Soldiers Kill Another 5 Cartel Gunmen in Northern Mexican State
MONTERREY, Mexico – Mexican army soldiers killed five suspected members of the violent Los Zetas cartel and captured three police who were protecting them in the northern state of Nuevo Leon, one day after another clash in that region that ended with 27 gunmen slain, officials said.
A report from Monterrey’s municipal police force said the more recent of the two clashes occurred around 8:00 a.m. Friday on a highway east of the city.
The initial report stated that an SUV carrying five hit men was parked on the shoulder of the highway and protected by three police officers from the Monterrey suburb of Juarez.

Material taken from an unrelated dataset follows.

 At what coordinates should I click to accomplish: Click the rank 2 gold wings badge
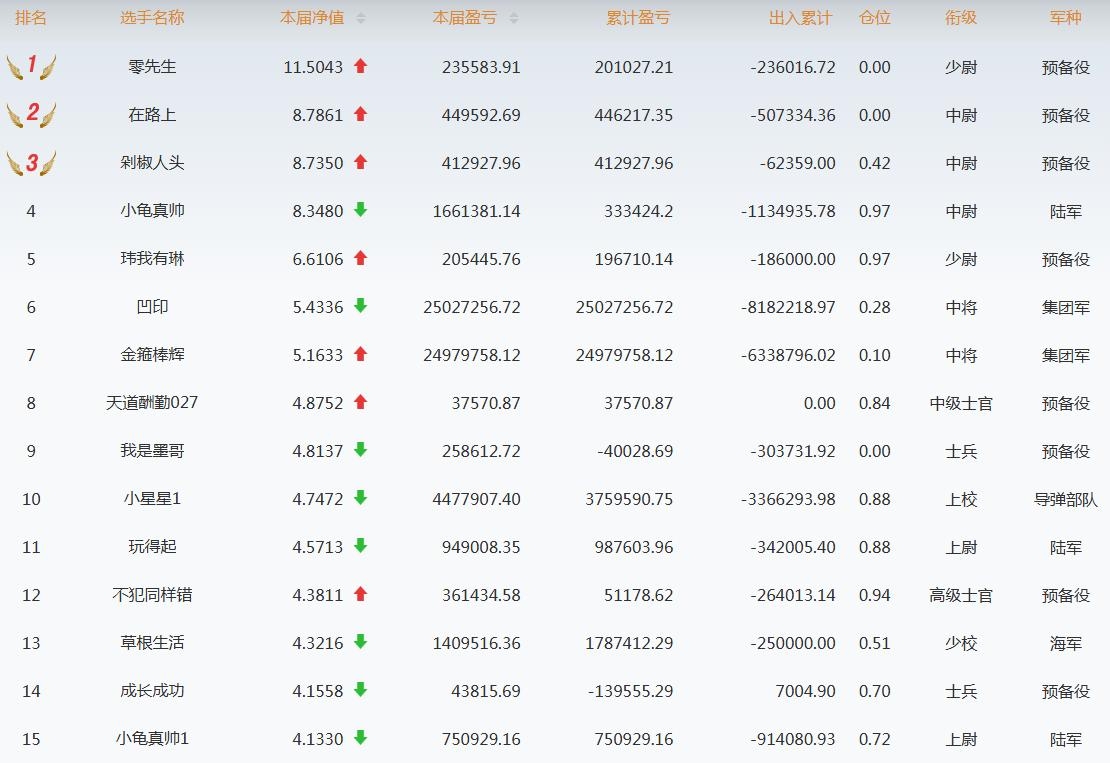(31, 115)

An anonymous call alerted the soldiers to the presence of the armed men; when the troops arrived at the scene, a clash ensued that ended with all five cartel enforcers killed.

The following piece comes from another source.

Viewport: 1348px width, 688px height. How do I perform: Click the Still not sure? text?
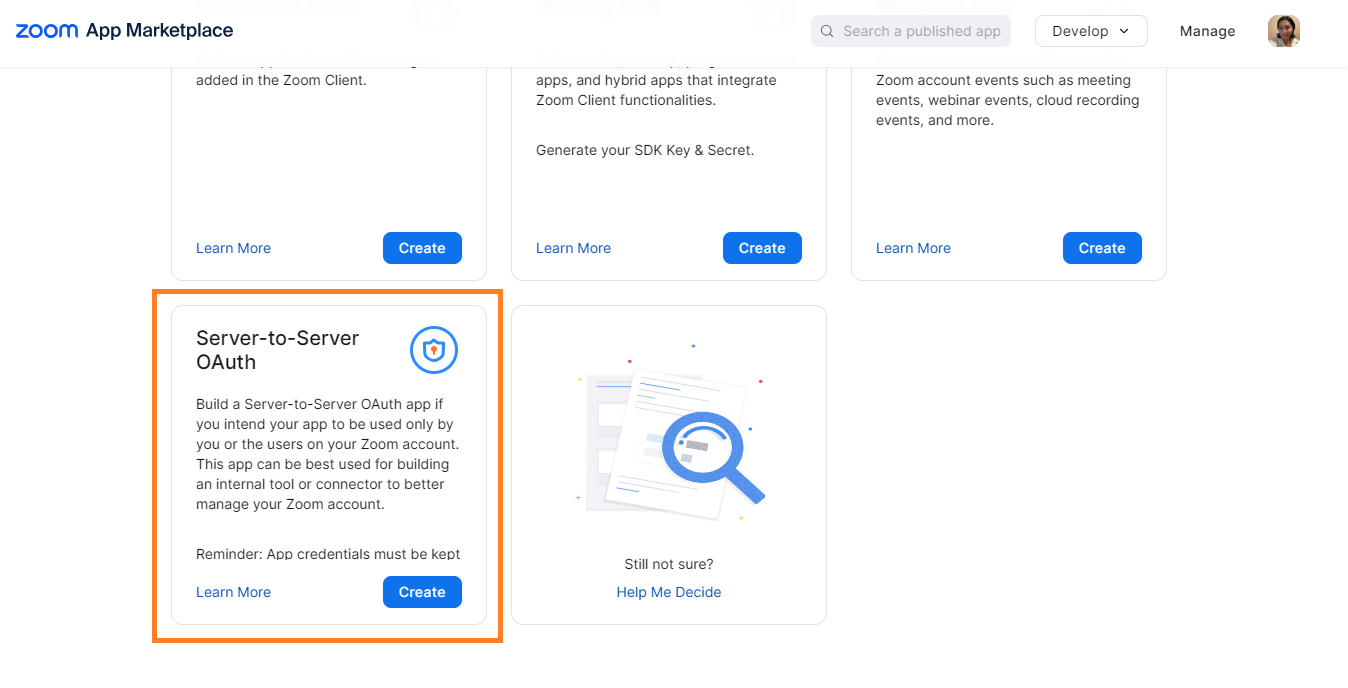tap(669, 564)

That gun battle and another less than 24 hours earlier in Nuevo Leon – at a spot near the border with the neighboring state of Tamaulipas – resulted in the deaths of 32 suspected members of Los Zetas at the hands of soldiers with the 7th Military Zone.
The earlier gun battle took place after a military helicopter spotted a ranch about 125 kilometers (75 miles) east of Monterrey that Los Zetas were using as a training camp.

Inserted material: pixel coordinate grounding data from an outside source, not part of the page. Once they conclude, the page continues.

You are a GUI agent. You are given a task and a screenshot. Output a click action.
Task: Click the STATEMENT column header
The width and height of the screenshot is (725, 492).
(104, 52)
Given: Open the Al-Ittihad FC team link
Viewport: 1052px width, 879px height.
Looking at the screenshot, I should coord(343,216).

About 100 elite troops from the 7th Military Zone made their way to the “narco-camp” on foot, while another group arrived by helicopter. Upon arrival, the soldiers came under fire from the gunmen, who had dug themselves in at different areas of the ranch.
“The shootout lasted an hour and a half,” a captain with the 7th Military Zone who participated in the operation said.
The corpses of young men with uniforms, bullet-proof vests and AR-15 rifles at their side, who had been slain by gunshots to the head, were observable from the entrance to the ranch, Efe confirmed.
The soldiers were continuing to comb the area in search of more bodies, since the corpses of some hit men were hidden amid the dense thicket that abounds in that semi-desert area.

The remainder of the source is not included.